Though most Coloradans believe public education funding to be a worthwhile expenditure, senior voters can feel justified voting against Amendment 73, especially given our state’s rising cost of living.
Proponents of Amendment 73 want voters to believe the amendment will improve Colorado’s public education system.
However, civic minded senior voters feeling a twinge of guilt for not supporting the school system wherein many sent their own kids, must read the fine print to understand 73.
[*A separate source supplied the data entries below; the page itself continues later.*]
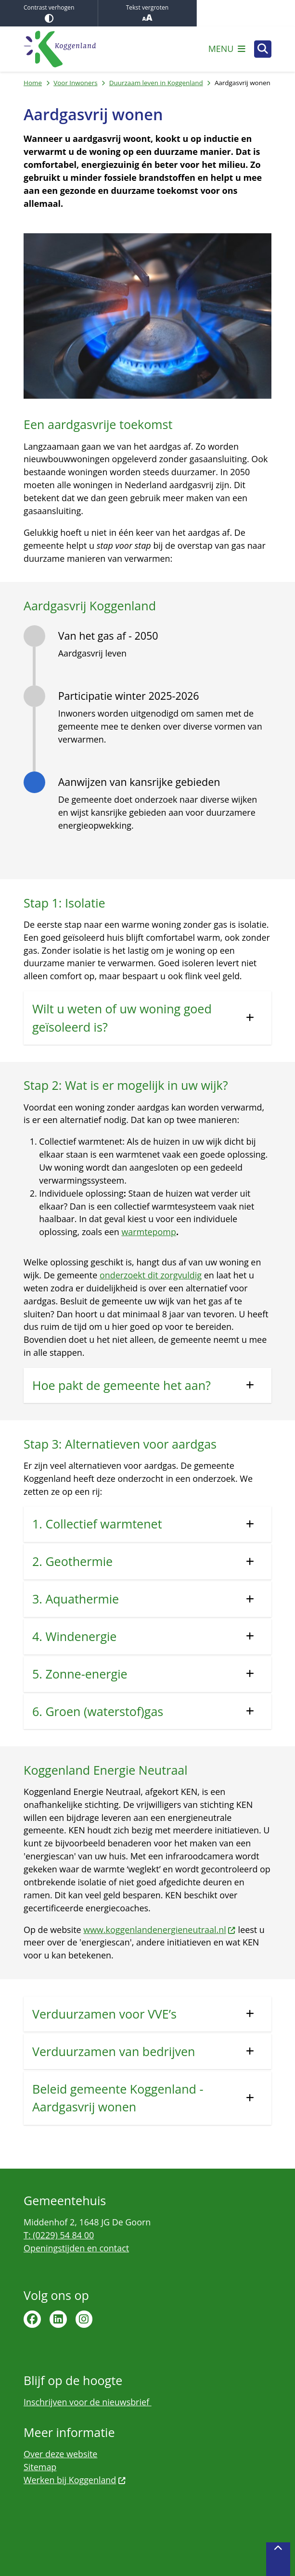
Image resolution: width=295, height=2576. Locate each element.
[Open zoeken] (262, 49)
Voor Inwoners (75, 82)
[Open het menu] (227, 49)
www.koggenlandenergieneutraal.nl (159, 1929)
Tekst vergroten (147, 13)
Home (33, 82)
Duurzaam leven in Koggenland (156, 82)
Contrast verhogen (49, 13)
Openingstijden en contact (76, 2248)
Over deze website (60, 2454)
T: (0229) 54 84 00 (59, 2235)
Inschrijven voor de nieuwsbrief (88, 2402)
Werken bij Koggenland (75, 2480)
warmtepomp (148, 1231)
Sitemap (40, 2467)
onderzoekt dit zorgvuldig (151, 1275)
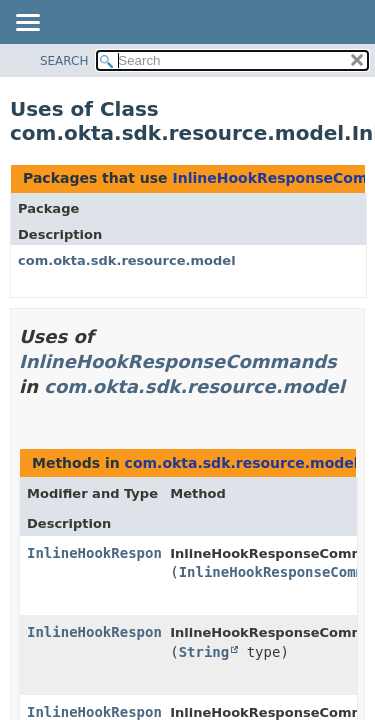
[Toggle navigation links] (27, 24)
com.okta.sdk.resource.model (127, 260)
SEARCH (64, 61)
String (204, 652)
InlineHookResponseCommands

"While it pains me to oppose a measure that provides more funds for schools, I cannot support a measure that is being promoted on false premises and that takes away protection from significant tax increases on homeowners." - Jana Mendez, Former State Legislator and Boulder County Commissioner
It not only raises their property taxes, it holds zero guarantee the measure will improve opportunities for Colorado students.
As written, Amendment 73:
Does not guarantee dollars for classroom instruction
Does not provide for improving teacher salaries
Offers no assurance more teachers will be hired
Has no provisions to improve graduation rates
Amendment 73 has been scrutinized by a number of key business and economic leaders. Many are joining the fight to protect our state from this deceptive measure … a measure that fails our citizens and especially our seniors.
“What were they thinking?” has become the battle-cry of those fighting Amendment 73 --- the plan to gouge all property owners. If it passes seniors will have to find ways to stretch already-tight budgets.
In Colorado, Social Security payments only cover 36.3 percent of basic living costs. And, many seniors have re-entered the workforce to take hourly jobs just to make ends meet. Seniors who managed their finances to meet retirement obligations are realizing their dollars just may not stretch as far as they’d planned.
Social Security recipients collect $1,295 a month on average, but that payment won’t cover basic living costs in any state, including Colorado … That monthly payment covers only 36.3 percent of basic living costs, ranking the state 11th worst for coming up short. - The Denver Post: HowMuch.net and GoBankingRates Survey
Pro-education seniors need not feel guilty voting no on the blank check Amendment 73.
Many local school districts are floating their own bonds and mill levies to fund specific education program enhancements. Seniors interested in helping education may want to review those measures but should most assuredly vote against Amendment 73.